-- Data listing follows --
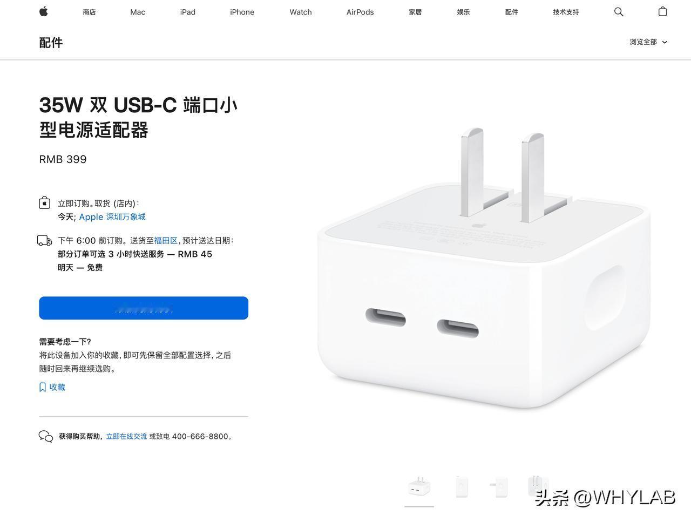This screenshot has width=691, height=522.
Task: Click the delivery truck icon
Action: tap(45, 241)
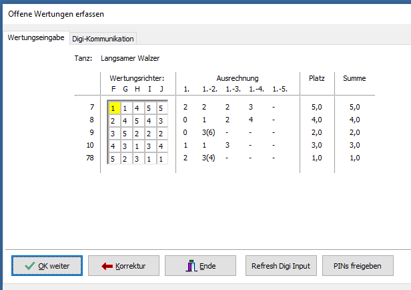Click judge G's score cell for couple 9

pyautogui.click(x=125, y=133)
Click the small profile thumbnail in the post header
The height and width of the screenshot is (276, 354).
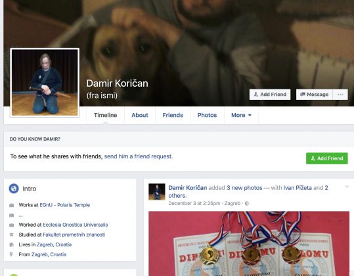pos(157,192)
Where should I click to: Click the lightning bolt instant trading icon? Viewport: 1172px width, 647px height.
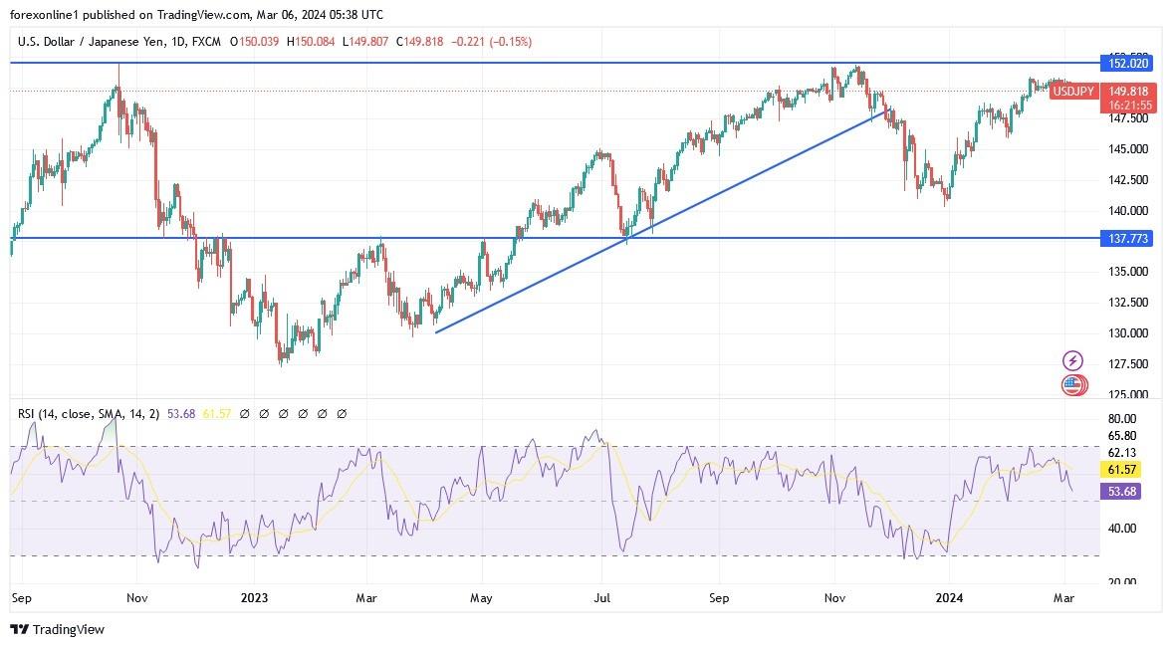[1072, 360]
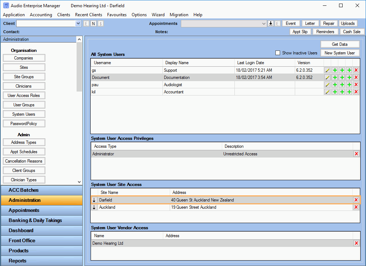Click the download arrow beside Appointments dropdown

pyautogui.click(x=270, y=23)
-- Data listing concluded --
**Task goal:**
The range to transcribe runs from the line holding "Click the small" through the final line of the data above; copy it exactly and exclude the pictures.

**Solution:**
Click the small profile thumbnail in the post header
The height and width of the screenshot is (276, 354).
pos(157,192)
Where should I click to: Click the lightning bolt instant trading icon? Viewport: 1172px width, 647px height.
[1072, 360]
Click the download arrow beside Appointments dropdown

pyautogui.click(x=270, y=23)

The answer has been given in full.